## EXERCISE GOAL
Reproduce the listing below with every occurrence of "GUI agent" swapped for "interface agent", keeping everything else unchanged.

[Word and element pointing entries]
::::::::::

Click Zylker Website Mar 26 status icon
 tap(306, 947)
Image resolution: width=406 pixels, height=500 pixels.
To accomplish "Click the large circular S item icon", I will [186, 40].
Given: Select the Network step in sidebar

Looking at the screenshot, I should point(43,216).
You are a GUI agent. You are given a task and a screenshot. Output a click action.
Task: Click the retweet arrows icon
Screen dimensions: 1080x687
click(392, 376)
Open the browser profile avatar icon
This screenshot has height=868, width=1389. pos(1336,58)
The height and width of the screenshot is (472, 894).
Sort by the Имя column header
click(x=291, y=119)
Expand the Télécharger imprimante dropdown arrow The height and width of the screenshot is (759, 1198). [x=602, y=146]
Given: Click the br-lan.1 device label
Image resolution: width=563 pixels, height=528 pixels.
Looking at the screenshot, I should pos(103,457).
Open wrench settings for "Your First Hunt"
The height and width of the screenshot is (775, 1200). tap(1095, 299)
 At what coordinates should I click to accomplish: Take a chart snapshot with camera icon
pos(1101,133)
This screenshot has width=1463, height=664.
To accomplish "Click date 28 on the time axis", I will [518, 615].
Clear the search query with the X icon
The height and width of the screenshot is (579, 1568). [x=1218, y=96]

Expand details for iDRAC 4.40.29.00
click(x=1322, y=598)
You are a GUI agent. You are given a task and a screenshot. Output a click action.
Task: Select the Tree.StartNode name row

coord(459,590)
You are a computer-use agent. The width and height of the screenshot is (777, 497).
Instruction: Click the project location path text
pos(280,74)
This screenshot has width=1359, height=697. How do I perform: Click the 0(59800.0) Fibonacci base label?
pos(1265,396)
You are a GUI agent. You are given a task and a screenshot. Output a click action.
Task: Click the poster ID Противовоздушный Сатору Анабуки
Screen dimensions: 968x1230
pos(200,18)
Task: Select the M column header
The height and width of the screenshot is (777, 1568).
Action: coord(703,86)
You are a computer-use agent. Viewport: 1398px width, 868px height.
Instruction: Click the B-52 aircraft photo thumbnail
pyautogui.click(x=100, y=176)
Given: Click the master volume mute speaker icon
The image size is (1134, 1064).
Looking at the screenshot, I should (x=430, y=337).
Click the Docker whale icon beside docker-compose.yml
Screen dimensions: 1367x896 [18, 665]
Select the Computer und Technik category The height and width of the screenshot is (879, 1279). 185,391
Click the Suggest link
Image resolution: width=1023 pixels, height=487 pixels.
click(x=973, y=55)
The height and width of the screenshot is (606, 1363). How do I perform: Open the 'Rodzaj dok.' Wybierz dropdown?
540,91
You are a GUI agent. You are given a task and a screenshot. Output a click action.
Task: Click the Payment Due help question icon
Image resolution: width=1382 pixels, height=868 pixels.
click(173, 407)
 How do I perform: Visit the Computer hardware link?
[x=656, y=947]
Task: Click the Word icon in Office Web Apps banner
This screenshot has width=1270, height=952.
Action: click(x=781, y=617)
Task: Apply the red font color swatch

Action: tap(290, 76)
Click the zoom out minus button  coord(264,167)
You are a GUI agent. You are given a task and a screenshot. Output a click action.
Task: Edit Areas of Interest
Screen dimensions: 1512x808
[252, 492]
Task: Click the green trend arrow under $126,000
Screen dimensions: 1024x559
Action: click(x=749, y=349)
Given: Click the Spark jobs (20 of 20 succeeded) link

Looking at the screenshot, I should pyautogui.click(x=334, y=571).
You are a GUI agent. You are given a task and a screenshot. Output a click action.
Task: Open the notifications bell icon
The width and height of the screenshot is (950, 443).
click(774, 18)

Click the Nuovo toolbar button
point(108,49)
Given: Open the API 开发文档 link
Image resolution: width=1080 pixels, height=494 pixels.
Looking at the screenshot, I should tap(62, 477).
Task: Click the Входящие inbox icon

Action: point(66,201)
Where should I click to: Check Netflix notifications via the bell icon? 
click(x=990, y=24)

::::::::::

## REPLY
Click Zylker Website Mar 26 status icon
 tap(306, 947)
Image resolution: width=406 pixels, height=500 pixels.
To accomplish "Click the large circular S item icon", I will [186, 40].
Given: Select the Network step in sidebar

Looking at the screenshot, I should point(43,216).
You are a interface agent. You are given a task and a screenshot. Output a click action.
Task: Click the retweet arrows icon
Screen dimensions: 1080x687
click(392, 376)
Open the browser profile avatar icon
This screenshot has height=868, width=1389. pos(1336,58)
The height and width of the screenshot is (472, 894).
Sort by the Имя column header
click(x=291, y=119)
Expand the Télécharger imprimante dropdown arrow The height and width of the screenshot is (759, 1198). [x=602, y=146]
Given: Click the br-lan.1 device label
Image resolution: width=563 pixels, height=528 pixels.
Looking at the screenshot, I should pos(103,457).
Open wrench settings for "Your First Hunt"
The height and width of the screenshot is (775, 1200). tap(1095, 299)
 At what coordinates should I click to accomplish: Take a chart snapshot with camera icon
pos(1101,133)
This screenshot has width=1463, height=664.
To accomplish "Click date 28 on the time axis", I will [518, 615].
Clear the search query with the X icon
The height and width of the screenshot is (579, 1568). [x=1218, y=96]

Expand details for iDRAC 4.40.29.00
click(x=1322, y=598)
You are a interface agent. You are given a task and a screenshot. Output a click action.
Task: Select the Tree.StartNode name row

coord(459,590)
You are a computer-use agent. The width and height of the screenshot is (777, 497).
Instruction: Click the project location path text
pos(280,74)
This screenshot has width=1359, height=697. How do I perform: Click the 0(59800.0) Fibonacci base label?
pos(1265,396)
You are a interface agent. You are given a task and a screenshot. Output a click action.
Task: Click the poster ID Противовоздушный Сатору Анабуки
Screen dimensions: 968x1230
pos(200,18)
Task: Select the M column header
The height and width of the screenshot is (777, 1568).
Action: coord(703,86)
You are a computer-use agent. Viewport: 1398px width, 868px height.
Instruction: Click the B-52 aircraft photo thumbnail
pyautogui.click(x=100, y=176)
Given: Click the master volume mute speaker icon
The image size is (1134, 1064).
Looking at the screenshot, I should (x=430, y=337).
Click the Docker whale icon beside docker-compose.yml
Screen dimensions: 1367x896 [18, 665]
Select the Computer und Technik category The height and width of the screenshot is (879, 1279). 185,391
Click the Suggest link
Image resolution: width=1023 pixels, height=487 pixels.
click(x=973, y=55)
The height and width of the screenshot is (606, 1363). How do I perform: Open the 'Rodzaj dok.' Wybierz dropdown?
540,91
You are a interface agent. You are given a task and a screenshot. Output a click action.
Task: Click the Payment Due help question icon
Image resolution: width=1382 pixels, height=868 pixels.
click(173, 407)
 How do I perform: Visit the Computer hardware link?
[x=656, y=947]
Task: Click the Word icon in Office Web Apps banner
This screenshot has width=1270, height=952.
Action: click(x=781, y=617)
Task: Apply the red font color swatch

Action: tap(290, 76)
Click the zoom out minus button  coord(264,167)
You are a interface agent. You are given a task and a screenshot. Output a click action.
Task: Edit Areas of Interest
Screen dimensions: 1512x808
[252, 492]
Task: Click the green trend arrow under $126,000
Screen dimensions: 1024x559
Action: click(x=749, y=349)
Given: Click the Spark jobs (20 of 20 succeeded) link

Looking at the screenshot, I should pyautogui.click(x=334, y=571).
You are a interface agent. You are given a task and a screenshot. Output a click action.
Task: Open the notifications bell icon
The width and height of the screenshot is (950, 443).
click(774, 18)

Click the Nuovo toolbar button
point(108,49)
Given: Open the API 开发文档 link
Image resolution: width=1080 pixels, height=494 pixels.
Looking at the screenshot, I should tap(62, 477).
Task: Click the Входящие inbox icon

Action: point(66,201)
Where should I click to: Check Netflix notifications via the bell icon? 
click(x=990, y=24)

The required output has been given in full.